White Ivy(86)
“I don’t feel well,” said Gideon. He placed one hand on his stomach, took a step back, and puked his dinner all over her patent leather Ralph Li-Ping stilettos.
* * *
THE NEXT MORNING, Gideon was in poor shape. He apologized profusely for his poor behavior, insisting that he would buy her the same pair of shoes when they got back to Boston, as she had thrown out the ones he’d puked over—the smell had been too offensive to pack into her carry-on. Then he choked down two Advils with a bottle of Perrier and slept the entire flight home.
After landing at Logan, he kissed her goodbye and took a cab straight to the office, as if in penance. Ivy waited until his cab rounded the corner before hopping in her own cab. “Astor Towers, please. On the corner of Summer and Hawley.” She turned on her phone and called Roux.
She thought he would pick up on the first ring, having waited breathlessly all week for her call, but in fact, her call went twice to voicemail and she almost told the cabdriver to change destination before he finally picked up on her third try.
“Where were you?” he snapped.
“Hawaii.”
“You don’t have time to go on a trip with me but you have time to fly to fucking Hawaii?”
“I’m coming over,” she said.
Tendrils of clouds drooped from the sky like shaggy gray sheep. From her cab window, she saw a woman in an arctic winter coat walking beside a teenager in a cropped jean jacket. March and April in Boston was a strange in-between time when people fell sick, dogs barked furiously at the sky, one day it was sunny and hot and the next, a blizzard was coming. She checked her phone’s calendar. Sixty-nine days.
“Here’s fine.” She got out at the florist shop two blocks from Astor Towers. With great care, she selected one stem after another, the owner stating the names of each flower as if they were the names of her children: freesia, lisianthus, white spray chrysanthemums, pennycress, eucalyptus, pittosporum.
“Sixty-nine eighty-six, please.”
Ivy pulled out a hundred from her wallet. It was Roux’s money, the money she’d stolen from him, which would now be used to buy his own consolation flowers.

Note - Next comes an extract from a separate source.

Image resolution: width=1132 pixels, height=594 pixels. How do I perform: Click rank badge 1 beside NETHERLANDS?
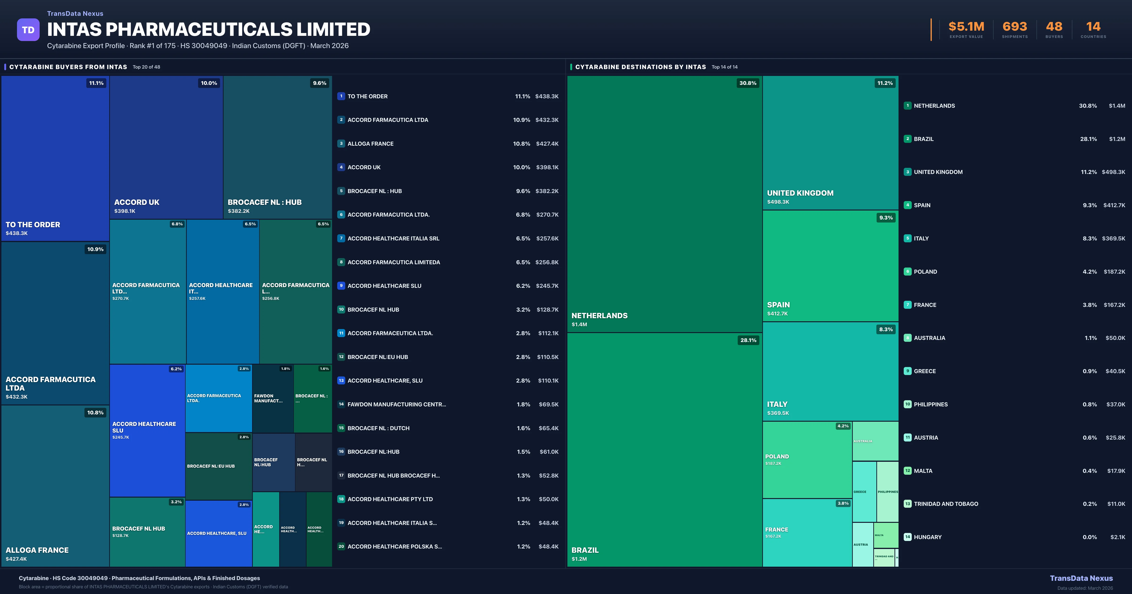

He opened the door before she even rang the doorbell. “I saw you coming into the building,” he said wanly, a cigarette stub hanging from his cracked lips. Brushing past him, she smelled the familiar rank odor of a hangover, and something foreign and fragrant. Roux was shirtless and wearing, of all things, blue hospital scrubs for pants, the ends of the cotton drawstrings hanging down to his thighs.
“Where’d you get those?”
He glanced down. “The hospital.”
“You were in the hospital?”
“No.”
“Then whose are they?”
He shrugged.
Then Ivy understood the reason for his odd, disheveled manner. She’d thought the strange fragrance came from the flowers but now she realized the scent wasn’t one bit floral but entirely synthetic and distinctly female, like the smell of a department store makeup counter.
“Wild night?” she said.
“Why haven’t you been answering my calls?”
“What’s her name?”
He refused to answer.
“I guess you didn’t ask. And here I was going to console you.” She thrust the bouquet at him. He didn’t take it. “Let’s stop this, Roux,” she said. “It’s not fun anymore. I’m getting married in sixty-nine days. You’ve obviously moved on as well. Let’s call a spade a spade.”
He eyed her with bleary exhaustion. “Calm down.”
“I am calm.” She placed the flowers on his coffee table and went to the kitchen to fill a vase with water. He followed her.
“I was drunk last night.”
“You’re always drunk.”
“I don’t want to fight this early in the morning.”
“It’s not a fight. It’s goodbye.”
He opened the fridge and poured himself a glass of orange juice, drinking it in large gulps with a little bit trickling down the corners of his mouth.
She couldn’t believe she had ever found this man attractive.
“I mean it,” she said. “I never want to see or hear from you again. It’s over. I came here to tell you that in person. For the sake of our friendship.”
He wiped his lips on the back of his hand. “Our friendship? We’re back to that? When are you going to stop lying—”
“You knew I was marrying Gideon—”
“I thought you would leave him!”
Ivy opened her mouth, closed it. “When have I ever said that?” she said finally.
“Last summer. At the Speyers’ house.”
“That was before I was engaged.”
“You came to me a month later. You couldn’t stay away. You hate your life. You bitch about the Speyers, about their goody-goody friends. You wanted me to save you.”
“That’s ridiculous,” Ivy snapped. “I’ve never asked you for anything besides sex. I thought we were in agreement about that part.”
He eyed her compassionately. “You’re punishing me. For the other day.”
She denied this with an impatient toss of her head. “Don’t be ridiculous. I was always going to end things with you before my wedding.” She could tell by Roux’s glazed obstinance that she wasn’t getting through to him. Never does a woman lie in a more cunning way than when she tells the truth to a man who doesn’t believe her. Frustrated, she turned on the tap and began filling the vase with water.